Energetics of Nucleation
Energetics of Nucleation
I shall use the eqn numbers of my book. That way if you ask questions I can back to my book on nucleation which I wrote about a decade ago but never published (hope to some day, for now I call it “the book that noone will ever read”). As I have said in previous blogs. I first rewrote nucleation theory and then realized that it all means that thermodynamics needs a rewrite, hence I have spent the last decade (or so) rewriting thermodynamics. I know what a strange path I walk.
Herein we will discuss the work/energy required for various nucleation processes
Bubble Nucleation
Let subscript “l” represent the initial state that being the liquid or aqueous state, while subscript “b”, represent the second state that being the vaporous or gaseous bubble. The work required to nucleate a bubble (Wb), becomes:
Wb=Ab@+X(ub-ul)+PbVb-PlVl 4.1.1
Where: Ab = bubble’s surface area, @= the surface tension of the tensile surface
Pb = the bubble’s internal pressure, Vb = the bubble’s total volume. Pl = the surrounding liquid’s pressure, Vl = the volume of the cluster before bubble nucleation (i.e. The volume in the liquid or aqueous state). u= bonding energy per molecule.
In differential form we could rewrite eqn 4.1.1 as:
Wb=@dA+Xdu+d(PV) 4.1.1 (a)
The mean molecular volume in the gaseous state is generally three orders of magnitude greater than that in the liquid state, therefore: Vb>>>Vl. . Due to the curved tensile layer the pressure inside of the bubble (Pb) is greater than the pressure of the surrounding liquid (Pl). Based upon these two postulates, we can surmise the following:
PbVb>>>PlVl 4.1.2
Therefore, eqn 4.1.1 can be approximated by:
Wb=Ab@+X(ub-ul)+PbVb 4.1.3
Breaking eqn 4.1.3 down we have the
- 1) Energy required to form a tensile layer: Ab@
- 2) Energy required to break the liquid’s bonds , i.e. cohesive forces: X(ub-ul)

# Supplied records
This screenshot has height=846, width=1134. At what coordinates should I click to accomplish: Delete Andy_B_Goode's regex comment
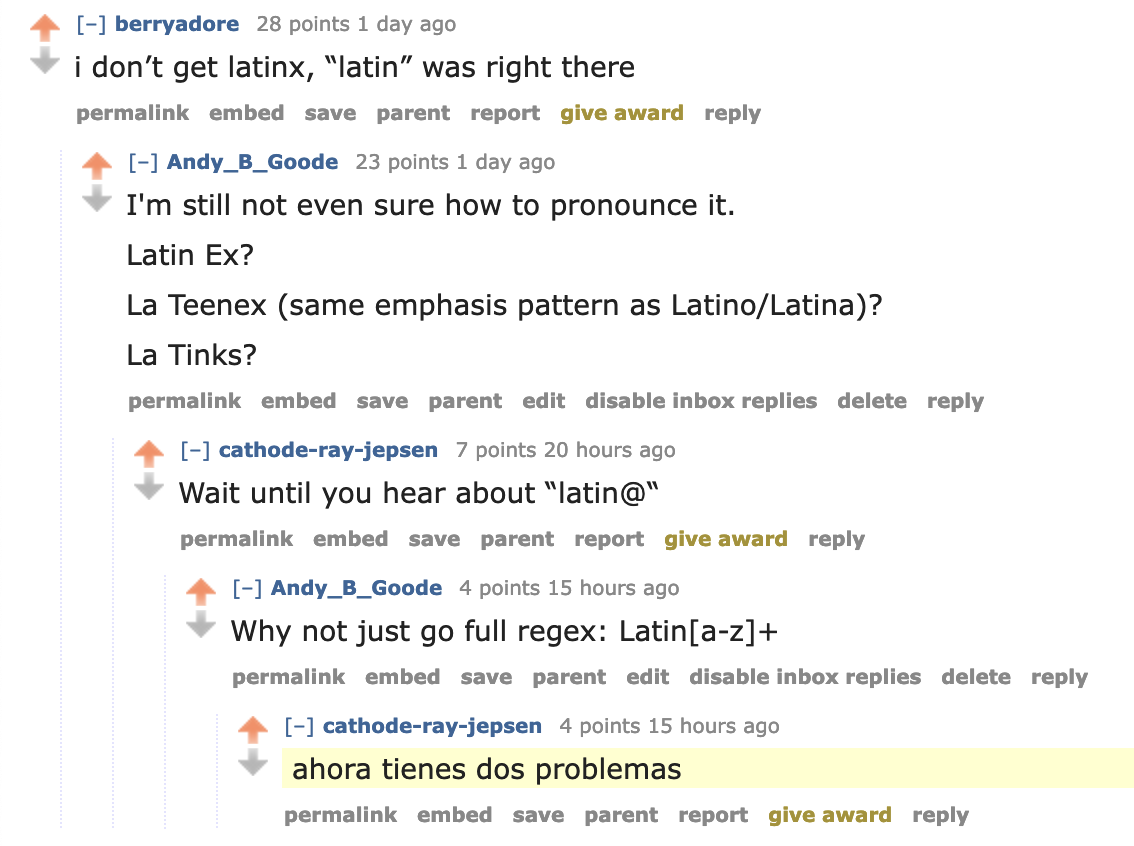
...
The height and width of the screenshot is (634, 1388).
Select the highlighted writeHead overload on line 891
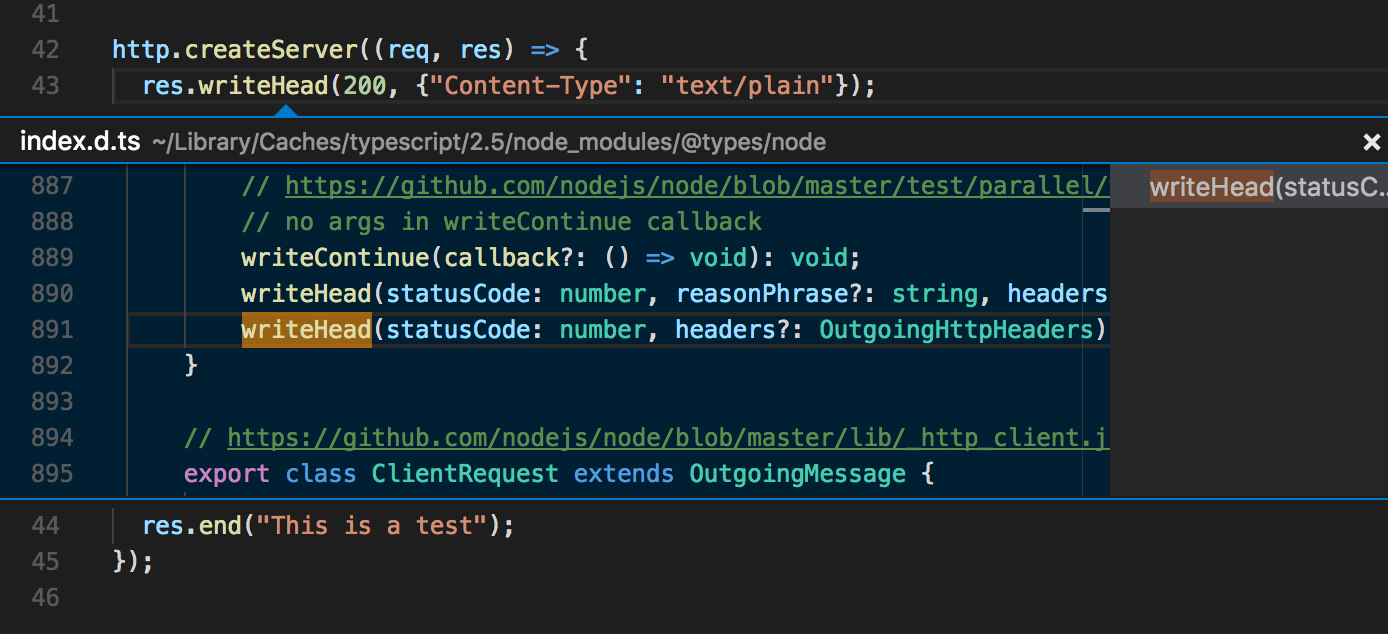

# Required task A
According to the text on the energetics of nucleation, how does the mean molecular volume in the gaseous state compare with that in the liquid state?
# Required task B
Pick up the text on the energetics of nucleation where it stops, and continue it.

# Exercise response A
It is generally three orders of magnitude greater.

# Exercise response B
- 3) Work to form a bubble: PbVb
The following illustrates that the work/energy required for bubble nucleation is always positive and is an increasing function of radius
Traditional Nucleation theory
Let us take a step back. The traditional consideration for the work required to form a bubble was based upon Williard Gibbs paper: Equilibrium of Heterogeneous Substances ( J.W. Gibbs, “The Scientific Papers”, Vol 1, Dover Publ. Inc. NY, 1961):
Based upon Gibb’s paper, throughout the 20th century the work required to form a bubble was considered as being:
Wb=Ab@+VdP 3.7.3
It should be apparent to anyone who does not teach either nucleation theory or thermodynamics that eqn 3.7.3 is a ridiculous equation for bubble nucleation because it only considers the energy required to form the tensile layer and the work associated with pressure increase. For those who are cynical, may note that it is funny that in eqn 3.7.3 the traditionalists actually associate an isometric pressure increase with work.
To make matters worse eqn 3.7.3 was also applied to both droplet and globule nucleation.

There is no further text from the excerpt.